Task prompt | Go through the listing beneath and show each line containing the string "Open".

Data for this exercise |
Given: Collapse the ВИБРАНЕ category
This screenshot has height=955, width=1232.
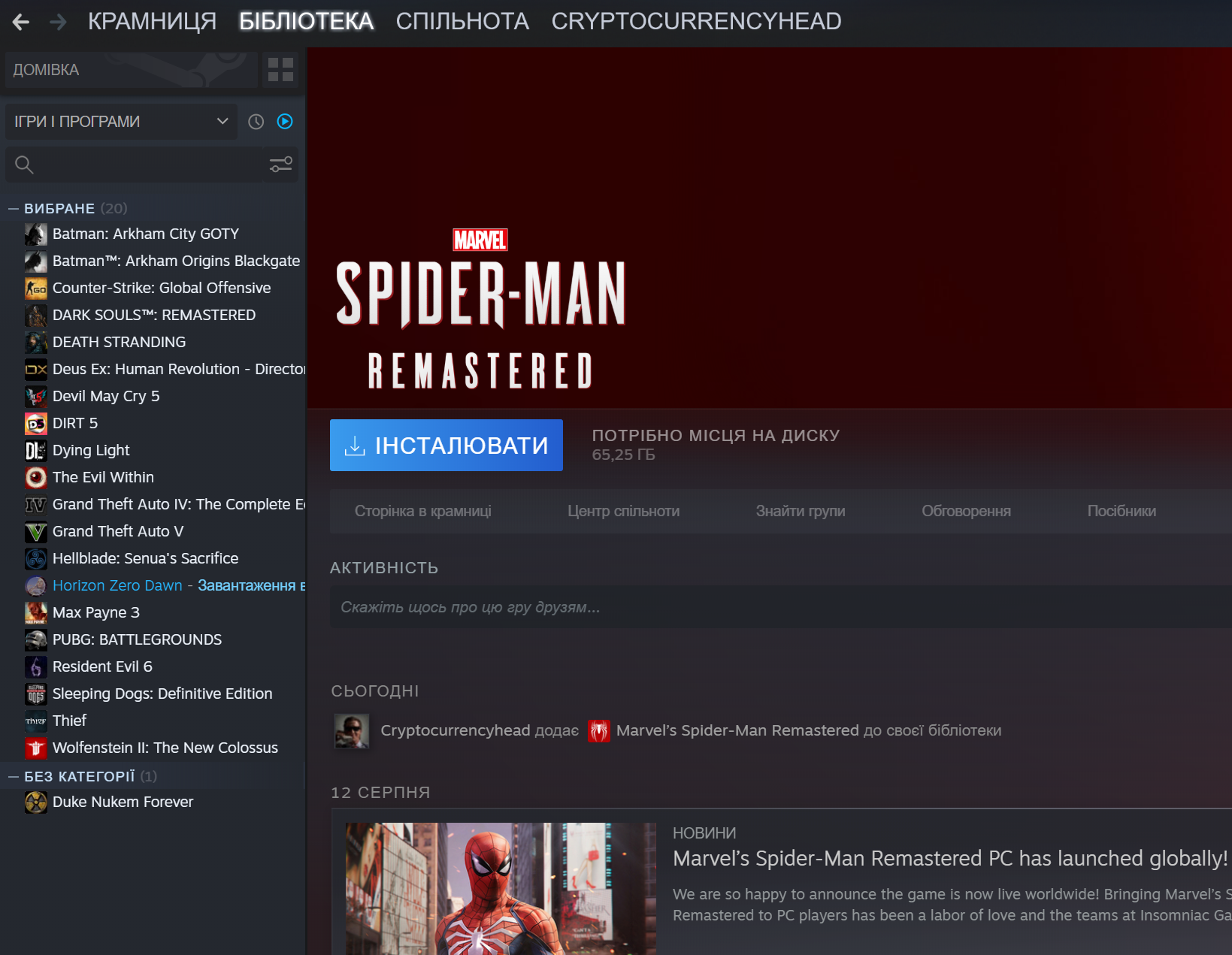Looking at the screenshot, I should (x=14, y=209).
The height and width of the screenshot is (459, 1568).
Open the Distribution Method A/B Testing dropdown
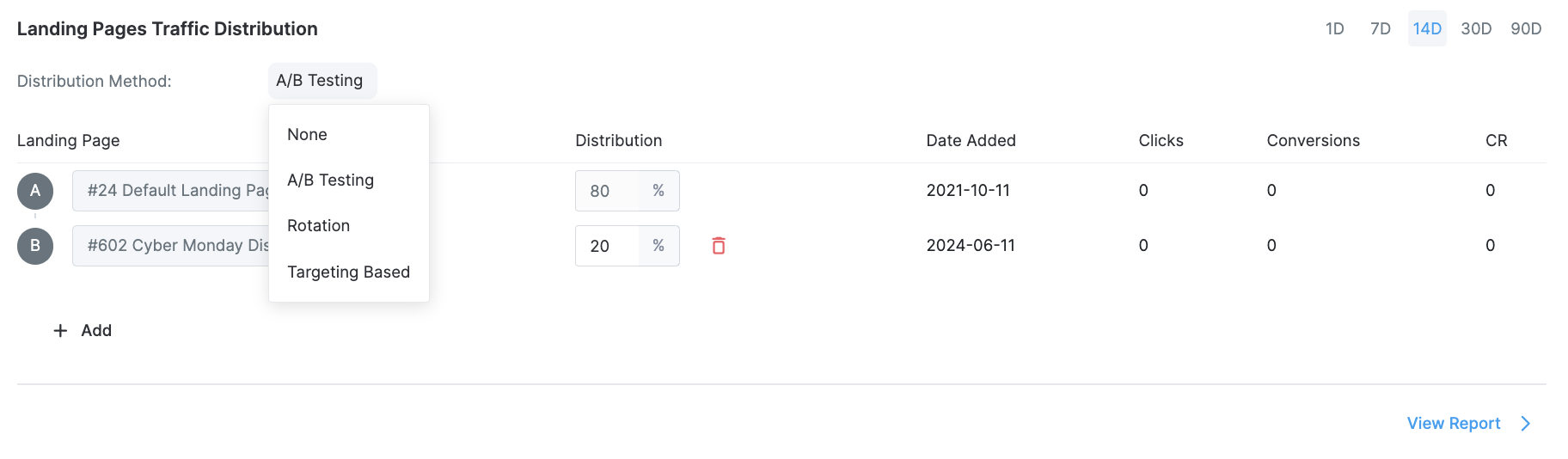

---

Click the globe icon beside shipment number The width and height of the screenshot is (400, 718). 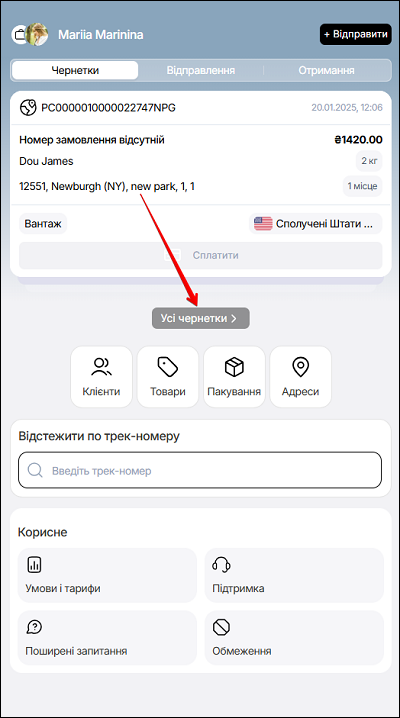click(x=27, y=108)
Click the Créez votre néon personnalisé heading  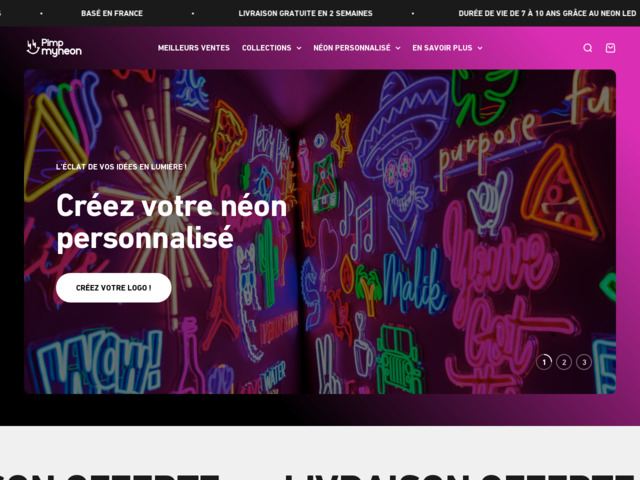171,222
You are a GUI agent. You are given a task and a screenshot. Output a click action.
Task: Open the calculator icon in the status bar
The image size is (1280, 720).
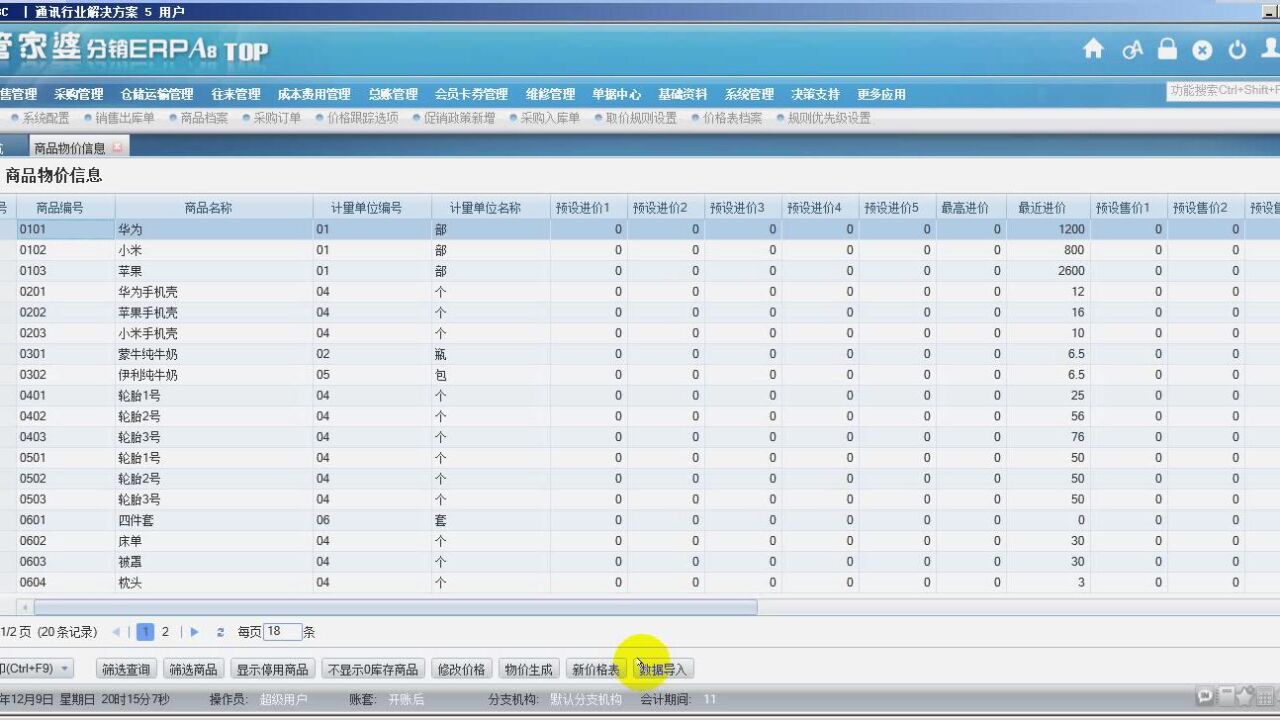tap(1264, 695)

---

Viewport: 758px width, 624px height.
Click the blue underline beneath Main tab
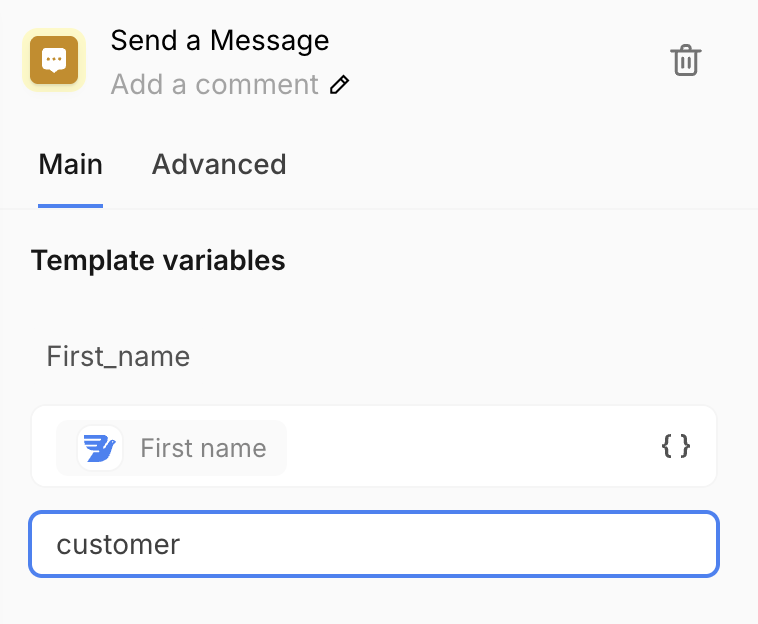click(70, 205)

Response area |
Open the Distribution Method A/B Testing dropdown
Task: Open the calculator icon in the status bar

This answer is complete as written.